On August 8, 2002, U.S. District Court Judge Franklin D. Burgess dismissed a lawsuit in which The HSUS, The Fund for Animals, and others claimed that the National Marine Fisheries Service (NMFS) conducted a flawed Environmental Assessment (EA) that allows the Makah Tribe to hunt gray whales off the Olympic Peninsula in Washington state.
Dr. Naomi Rose, marine mammal scientist for The HSUS, noted that Burgess's decision was "completely lacking in substantive analysis." She noted, however, that the ruling was not a surprise, given that Burgess had ruled against a previous lawsuit brought by The Fund for Animals on the original EA—a decision that was overturned on appeal. The HSUS and The Fund will appeal Burgess's latest ruling as well.
The recently dismissed January 2002 lawsuit challenged NMFS's latest EA. The suit alleged that NMFS failed to follow the strict standards laid down by an appeals court for environmental analyses of the Makah's hunt, and failed to consider the best available science when determining the impact of the hunt on resident whales.
Although families within the Makah Tribe had indicated they intended to conduct hunts during the annual Makah Days festival (August 24 and 25), no kill was reported. Moreover, no whaling permits are known to have been issued by the Tribal Council. A hunt could take place this fall, but some are suggesting that funding and other factors may prevent a hunt before spring 2003. The HSUS plans to continue monitoring the situation.
The Makah's campaign to resume whaling began in 1994, when gray whales were taken off the Endangered Species list. The species annually migrates past the Makah reservation on the northwest tip of the Olympic Peninsula, where the tribe has lived for centuries. Members of the Makah Tribe claim that whaling is part of their cultural heritage even though they have not actively whaled since the turn of the 20th century.

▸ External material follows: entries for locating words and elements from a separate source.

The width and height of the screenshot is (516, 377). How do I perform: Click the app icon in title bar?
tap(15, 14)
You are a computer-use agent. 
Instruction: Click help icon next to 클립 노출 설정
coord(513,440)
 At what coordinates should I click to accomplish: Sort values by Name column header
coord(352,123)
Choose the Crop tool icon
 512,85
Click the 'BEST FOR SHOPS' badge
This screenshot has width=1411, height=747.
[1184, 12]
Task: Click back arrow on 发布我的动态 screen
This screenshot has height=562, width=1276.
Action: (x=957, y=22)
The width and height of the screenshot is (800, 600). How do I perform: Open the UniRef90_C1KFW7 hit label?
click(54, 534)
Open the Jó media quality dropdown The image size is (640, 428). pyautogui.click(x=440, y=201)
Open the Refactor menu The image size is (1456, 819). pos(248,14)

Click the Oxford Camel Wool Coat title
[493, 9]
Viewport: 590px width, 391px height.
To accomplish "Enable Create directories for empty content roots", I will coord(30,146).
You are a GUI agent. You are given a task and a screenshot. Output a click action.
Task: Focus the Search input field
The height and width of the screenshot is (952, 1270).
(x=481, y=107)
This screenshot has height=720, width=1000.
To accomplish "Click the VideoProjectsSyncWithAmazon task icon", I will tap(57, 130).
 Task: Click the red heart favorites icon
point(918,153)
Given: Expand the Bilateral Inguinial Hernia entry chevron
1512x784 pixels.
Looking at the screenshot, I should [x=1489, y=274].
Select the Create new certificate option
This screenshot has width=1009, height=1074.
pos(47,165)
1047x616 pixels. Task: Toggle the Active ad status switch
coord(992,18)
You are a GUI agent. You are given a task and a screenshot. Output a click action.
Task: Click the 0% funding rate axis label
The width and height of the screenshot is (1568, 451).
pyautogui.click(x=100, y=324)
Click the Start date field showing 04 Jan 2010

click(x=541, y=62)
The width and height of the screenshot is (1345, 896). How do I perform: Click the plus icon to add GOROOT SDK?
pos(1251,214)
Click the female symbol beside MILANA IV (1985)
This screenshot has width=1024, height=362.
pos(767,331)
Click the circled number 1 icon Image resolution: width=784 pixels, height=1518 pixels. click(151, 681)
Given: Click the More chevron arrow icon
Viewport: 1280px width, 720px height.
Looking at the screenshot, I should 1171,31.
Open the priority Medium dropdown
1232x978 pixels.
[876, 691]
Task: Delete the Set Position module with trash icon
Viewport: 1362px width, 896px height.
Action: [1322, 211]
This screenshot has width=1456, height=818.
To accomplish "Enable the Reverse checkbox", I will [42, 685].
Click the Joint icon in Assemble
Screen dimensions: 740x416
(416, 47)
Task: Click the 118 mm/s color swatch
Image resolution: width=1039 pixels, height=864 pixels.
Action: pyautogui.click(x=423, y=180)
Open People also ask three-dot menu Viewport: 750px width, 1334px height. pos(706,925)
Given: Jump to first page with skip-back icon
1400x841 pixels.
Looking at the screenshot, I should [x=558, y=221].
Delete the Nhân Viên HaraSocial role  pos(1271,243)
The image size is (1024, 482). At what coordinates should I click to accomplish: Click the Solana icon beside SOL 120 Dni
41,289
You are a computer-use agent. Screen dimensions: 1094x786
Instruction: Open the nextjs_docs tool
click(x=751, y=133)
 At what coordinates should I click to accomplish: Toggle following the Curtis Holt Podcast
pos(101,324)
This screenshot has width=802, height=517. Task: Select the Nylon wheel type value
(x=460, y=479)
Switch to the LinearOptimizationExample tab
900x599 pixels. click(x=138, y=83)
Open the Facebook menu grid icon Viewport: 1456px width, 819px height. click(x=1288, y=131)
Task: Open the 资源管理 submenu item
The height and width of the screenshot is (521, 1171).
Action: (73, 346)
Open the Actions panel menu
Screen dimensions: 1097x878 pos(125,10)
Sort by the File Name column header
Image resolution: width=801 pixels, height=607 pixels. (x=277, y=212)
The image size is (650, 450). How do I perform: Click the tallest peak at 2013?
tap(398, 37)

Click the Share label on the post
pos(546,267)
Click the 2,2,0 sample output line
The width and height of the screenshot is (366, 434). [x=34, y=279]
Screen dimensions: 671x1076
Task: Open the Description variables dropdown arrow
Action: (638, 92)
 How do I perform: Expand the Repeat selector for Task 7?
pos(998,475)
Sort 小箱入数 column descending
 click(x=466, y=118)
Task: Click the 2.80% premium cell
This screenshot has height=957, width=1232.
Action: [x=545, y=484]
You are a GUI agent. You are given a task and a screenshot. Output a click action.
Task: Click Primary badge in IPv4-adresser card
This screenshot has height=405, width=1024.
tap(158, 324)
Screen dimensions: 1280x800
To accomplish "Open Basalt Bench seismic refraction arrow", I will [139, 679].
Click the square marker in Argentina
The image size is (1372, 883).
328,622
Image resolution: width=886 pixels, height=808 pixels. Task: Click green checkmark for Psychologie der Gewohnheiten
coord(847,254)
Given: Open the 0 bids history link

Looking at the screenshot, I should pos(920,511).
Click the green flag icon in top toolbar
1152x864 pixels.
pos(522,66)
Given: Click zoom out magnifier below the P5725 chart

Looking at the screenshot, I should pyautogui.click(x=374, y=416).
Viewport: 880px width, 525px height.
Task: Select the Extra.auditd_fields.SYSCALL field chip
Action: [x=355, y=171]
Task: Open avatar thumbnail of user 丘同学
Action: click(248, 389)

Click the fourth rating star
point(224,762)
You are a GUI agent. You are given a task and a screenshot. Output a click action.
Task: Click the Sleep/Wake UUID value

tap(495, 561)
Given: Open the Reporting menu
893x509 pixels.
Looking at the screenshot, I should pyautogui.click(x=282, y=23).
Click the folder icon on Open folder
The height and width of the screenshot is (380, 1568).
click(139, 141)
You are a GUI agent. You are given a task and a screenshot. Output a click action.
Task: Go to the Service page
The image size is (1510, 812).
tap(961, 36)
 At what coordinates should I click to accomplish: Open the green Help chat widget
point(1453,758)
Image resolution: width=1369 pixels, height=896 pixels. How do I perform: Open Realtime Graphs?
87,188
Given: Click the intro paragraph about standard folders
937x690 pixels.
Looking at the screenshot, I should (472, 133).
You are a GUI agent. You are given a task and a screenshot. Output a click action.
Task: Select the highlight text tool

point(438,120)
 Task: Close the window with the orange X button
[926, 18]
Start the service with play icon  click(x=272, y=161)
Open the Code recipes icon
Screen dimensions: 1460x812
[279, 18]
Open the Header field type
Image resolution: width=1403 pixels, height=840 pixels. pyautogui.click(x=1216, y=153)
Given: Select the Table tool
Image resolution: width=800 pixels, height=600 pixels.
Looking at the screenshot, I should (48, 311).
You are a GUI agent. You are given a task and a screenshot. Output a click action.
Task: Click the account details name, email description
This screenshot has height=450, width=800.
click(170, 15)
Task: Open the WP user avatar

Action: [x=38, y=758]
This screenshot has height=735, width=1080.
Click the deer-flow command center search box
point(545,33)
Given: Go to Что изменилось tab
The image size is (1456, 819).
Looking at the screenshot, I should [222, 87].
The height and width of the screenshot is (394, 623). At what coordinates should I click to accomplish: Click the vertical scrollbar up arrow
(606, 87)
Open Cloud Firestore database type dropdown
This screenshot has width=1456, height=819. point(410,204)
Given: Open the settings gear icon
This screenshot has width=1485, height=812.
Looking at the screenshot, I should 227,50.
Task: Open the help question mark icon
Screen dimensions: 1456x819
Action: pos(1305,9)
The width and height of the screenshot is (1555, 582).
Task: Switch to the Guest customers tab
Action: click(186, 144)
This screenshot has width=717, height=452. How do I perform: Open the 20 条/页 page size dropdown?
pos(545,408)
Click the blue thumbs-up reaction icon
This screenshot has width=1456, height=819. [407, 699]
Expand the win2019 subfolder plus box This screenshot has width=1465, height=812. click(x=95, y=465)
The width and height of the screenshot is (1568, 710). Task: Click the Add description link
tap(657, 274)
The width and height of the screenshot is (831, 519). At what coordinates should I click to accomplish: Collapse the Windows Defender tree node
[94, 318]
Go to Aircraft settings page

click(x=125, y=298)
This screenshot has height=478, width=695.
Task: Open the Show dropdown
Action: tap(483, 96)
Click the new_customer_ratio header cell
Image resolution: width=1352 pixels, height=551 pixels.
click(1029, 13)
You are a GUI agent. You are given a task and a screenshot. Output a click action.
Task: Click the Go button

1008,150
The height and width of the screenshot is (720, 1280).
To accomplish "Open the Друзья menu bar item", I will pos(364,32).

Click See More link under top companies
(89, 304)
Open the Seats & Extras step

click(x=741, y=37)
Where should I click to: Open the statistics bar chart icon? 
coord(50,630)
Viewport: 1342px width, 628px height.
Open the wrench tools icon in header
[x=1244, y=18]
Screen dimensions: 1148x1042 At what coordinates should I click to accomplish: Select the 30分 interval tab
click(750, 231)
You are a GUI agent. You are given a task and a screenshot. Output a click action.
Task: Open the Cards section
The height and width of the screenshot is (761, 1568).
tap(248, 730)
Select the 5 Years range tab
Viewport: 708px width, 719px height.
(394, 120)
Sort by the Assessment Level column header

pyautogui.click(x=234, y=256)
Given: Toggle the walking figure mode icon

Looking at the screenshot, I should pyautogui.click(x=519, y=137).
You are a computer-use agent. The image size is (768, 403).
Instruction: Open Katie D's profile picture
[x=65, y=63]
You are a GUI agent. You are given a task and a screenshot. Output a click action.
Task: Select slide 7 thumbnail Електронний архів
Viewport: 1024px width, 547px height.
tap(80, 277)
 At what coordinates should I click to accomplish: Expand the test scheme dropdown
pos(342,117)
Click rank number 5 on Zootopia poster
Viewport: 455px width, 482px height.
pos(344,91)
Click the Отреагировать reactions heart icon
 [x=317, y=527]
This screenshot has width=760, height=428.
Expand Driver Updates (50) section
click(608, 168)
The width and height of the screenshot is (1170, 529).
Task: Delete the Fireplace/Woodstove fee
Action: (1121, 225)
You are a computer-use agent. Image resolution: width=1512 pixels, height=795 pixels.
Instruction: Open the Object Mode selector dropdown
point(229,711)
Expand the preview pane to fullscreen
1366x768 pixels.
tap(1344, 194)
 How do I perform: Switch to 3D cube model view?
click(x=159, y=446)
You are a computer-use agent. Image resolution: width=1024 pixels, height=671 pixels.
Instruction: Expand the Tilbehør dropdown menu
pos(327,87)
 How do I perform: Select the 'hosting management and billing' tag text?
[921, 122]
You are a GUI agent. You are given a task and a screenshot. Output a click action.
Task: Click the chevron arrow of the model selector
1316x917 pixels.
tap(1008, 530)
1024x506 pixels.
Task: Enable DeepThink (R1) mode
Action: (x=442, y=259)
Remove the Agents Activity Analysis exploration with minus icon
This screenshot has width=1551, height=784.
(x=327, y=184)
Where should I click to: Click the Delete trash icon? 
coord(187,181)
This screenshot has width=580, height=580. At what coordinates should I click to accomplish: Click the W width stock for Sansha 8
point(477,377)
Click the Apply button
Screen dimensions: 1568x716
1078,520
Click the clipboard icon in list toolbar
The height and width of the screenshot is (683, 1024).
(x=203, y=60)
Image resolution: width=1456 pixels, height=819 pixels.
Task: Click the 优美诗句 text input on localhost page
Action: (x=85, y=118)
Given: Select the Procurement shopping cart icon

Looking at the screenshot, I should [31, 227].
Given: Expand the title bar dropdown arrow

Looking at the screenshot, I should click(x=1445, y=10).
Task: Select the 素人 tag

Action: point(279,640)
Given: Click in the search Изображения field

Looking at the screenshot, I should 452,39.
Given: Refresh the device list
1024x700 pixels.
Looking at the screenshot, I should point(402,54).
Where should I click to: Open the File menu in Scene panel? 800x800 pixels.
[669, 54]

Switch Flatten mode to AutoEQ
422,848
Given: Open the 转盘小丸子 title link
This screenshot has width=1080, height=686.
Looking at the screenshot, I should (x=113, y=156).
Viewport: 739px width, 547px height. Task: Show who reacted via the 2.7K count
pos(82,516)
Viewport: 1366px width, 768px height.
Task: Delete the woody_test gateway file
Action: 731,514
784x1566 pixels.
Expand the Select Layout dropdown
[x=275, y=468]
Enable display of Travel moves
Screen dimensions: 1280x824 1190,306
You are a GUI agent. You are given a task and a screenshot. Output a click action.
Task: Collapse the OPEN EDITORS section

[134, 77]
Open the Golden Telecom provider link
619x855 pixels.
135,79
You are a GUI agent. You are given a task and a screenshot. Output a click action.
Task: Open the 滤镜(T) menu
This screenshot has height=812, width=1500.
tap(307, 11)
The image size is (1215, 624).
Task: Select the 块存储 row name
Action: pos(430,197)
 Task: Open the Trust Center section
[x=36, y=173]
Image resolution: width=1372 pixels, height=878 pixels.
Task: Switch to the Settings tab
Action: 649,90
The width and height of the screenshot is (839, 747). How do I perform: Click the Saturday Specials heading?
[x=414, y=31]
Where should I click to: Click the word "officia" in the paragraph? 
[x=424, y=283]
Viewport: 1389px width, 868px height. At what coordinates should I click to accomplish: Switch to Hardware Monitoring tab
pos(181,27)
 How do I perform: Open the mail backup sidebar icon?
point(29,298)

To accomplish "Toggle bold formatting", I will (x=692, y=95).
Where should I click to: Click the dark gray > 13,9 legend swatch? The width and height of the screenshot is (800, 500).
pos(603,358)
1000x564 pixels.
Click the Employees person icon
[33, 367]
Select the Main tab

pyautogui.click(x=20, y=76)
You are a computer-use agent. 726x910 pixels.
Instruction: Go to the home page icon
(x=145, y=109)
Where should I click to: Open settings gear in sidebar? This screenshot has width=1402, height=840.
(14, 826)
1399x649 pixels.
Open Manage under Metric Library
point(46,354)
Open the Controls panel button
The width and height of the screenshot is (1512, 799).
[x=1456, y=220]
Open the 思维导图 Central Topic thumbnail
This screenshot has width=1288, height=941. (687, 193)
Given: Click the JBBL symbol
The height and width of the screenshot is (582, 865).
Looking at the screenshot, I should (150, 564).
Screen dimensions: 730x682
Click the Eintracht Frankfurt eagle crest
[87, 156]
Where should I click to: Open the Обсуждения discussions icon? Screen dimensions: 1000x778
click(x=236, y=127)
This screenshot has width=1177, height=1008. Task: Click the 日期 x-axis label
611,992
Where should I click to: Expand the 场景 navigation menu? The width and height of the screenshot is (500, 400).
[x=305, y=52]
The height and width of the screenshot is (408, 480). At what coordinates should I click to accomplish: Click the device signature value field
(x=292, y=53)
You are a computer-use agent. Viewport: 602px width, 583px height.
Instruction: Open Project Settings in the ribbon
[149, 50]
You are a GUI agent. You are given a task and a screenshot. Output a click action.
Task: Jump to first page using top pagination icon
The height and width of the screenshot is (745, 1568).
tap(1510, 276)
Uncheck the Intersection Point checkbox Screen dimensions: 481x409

Despite a ban on whaling in the United States, the Makah tribe was granted a quota in 1998 by the NMFS to kill five gray whales a year until 2002. The U.S. agency granted the quota without specific recognition from the International Whaling Commission (IWC). In the spring of 1999, the tribe killed its first whale in more than 70 years.
The circumstances under which the Makah plan to hunt this year are significantly different than three years ago. After an appeals court ruled in 2000 that the NMFS must order a new environmental assessment of the Makah whale hunts, the agency published a revised EA in July 2001 that actually expanded the area in which the tribe could hunt. The EA also allowed the Makah to kill "resident" gray whales, a small group who summer in Puget Sound rather than migrate with the rest of the population to the Bering Sea.
"The Marine Mammal Protection Act states that marine mammals should be managed so they remain functioning elements of their ecosystems," says Rose. "Allowing the hunters to kill resident whales doesn't comply with this standard, because there is a real risk that the loss of even one or two residents a year will result in altering the local ecology."
In May 2002, members of The HSUS attended the IWC's annual meeting in Japan, working to block the Makah's request for an aboriginal quota. During the IWC's Scientific Committee meeting, it was announced that the gray whale population estimate had dropped from about 26,600 in 1997–1998 to about 17,400 in 2001–2002. The IWC commissioners apparently did not take this news into account when considering the Makah's application for a gray whale quota. The IWC passed the gray whale quota, which retains the same language that allows the United States to permit the Makah to whale.
Despite this disappointing decision, The HSUS and other animal protection groups will continue our battle in the U.S. courts.